*Set task:*
How many lines of the material below contain the string "logo"? Case counts. Reply with the number alone.
---------- Records to use ----------
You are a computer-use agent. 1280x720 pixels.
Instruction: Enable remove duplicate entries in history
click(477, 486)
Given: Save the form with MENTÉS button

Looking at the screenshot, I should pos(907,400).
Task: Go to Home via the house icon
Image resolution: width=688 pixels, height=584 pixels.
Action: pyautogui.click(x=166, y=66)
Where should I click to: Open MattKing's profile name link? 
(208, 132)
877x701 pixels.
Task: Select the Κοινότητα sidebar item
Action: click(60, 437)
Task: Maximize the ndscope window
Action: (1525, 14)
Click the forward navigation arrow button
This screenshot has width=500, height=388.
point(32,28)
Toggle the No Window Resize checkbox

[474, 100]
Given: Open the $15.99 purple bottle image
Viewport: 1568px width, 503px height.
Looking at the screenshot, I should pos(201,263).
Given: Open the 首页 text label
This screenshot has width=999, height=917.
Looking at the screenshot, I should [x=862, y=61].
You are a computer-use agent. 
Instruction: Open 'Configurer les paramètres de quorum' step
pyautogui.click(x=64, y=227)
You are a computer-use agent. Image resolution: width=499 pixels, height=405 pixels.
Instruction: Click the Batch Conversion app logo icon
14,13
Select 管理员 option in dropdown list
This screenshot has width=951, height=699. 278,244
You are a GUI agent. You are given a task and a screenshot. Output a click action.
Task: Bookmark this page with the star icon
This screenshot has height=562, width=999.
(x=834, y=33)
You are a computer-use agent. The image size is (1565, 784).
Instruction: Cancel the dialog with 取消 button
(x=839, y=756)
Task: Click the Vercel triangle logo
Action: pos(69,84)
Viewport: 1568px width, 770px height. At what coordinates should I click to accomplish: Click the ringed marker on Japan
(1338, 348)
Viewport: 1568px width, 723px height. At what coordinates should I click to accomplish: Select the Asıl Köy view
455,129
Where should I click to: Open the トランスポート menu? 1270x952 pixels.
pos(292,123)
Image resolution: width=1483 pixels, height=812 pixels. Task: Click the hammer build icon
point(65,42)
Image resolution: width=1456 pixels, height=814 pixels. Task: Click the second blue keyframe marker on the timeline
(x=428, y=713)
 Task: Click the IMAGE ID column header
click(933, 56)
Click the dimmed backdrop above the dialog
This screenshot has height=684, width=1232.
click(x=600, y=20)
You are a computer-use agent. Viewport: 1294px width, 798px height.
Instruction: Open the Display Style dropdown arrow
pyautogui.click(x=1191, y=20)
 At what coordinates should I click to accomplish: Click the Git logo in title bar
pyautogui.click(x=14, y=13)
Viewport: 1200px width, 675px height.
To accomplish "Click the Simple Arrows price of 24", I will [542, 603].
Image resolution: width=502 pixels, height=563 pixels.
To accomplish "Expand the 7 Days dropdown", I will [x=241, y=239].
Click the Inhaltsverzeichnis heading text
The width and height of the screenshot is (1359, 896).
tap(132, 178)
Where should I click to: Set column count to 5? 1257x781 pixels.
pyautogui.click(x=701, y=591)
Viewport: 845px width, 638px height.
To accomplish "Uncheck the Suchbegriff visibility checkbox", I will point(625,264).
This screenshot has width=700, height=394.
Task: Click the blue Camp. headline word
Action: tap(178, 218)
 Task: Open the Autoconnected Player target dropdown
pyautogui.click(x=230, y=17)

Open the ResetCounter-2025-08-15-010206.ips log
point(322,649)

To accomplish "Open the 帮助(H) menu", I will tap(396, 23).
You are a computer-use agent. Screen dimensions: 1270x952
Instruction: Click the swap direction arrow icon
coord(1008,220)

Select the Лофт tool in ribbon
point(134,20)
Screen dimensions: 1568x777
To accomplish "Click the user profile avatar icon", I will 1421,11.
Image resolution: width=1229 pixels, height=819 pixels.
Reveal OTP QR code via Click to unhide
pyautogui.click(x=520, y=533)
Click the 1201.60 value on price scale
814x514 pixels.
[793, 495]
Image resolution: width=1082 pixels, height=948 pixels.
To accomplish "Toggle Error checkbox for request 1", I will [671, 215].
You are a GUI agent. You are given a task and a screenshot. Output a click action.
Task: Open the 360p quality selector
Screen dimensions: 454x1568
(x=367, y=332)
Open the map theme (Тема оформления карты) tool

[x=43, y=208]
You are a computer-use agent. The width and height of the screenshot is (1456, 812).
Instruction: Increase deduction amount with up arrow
----------
*Output for this exercise:*
3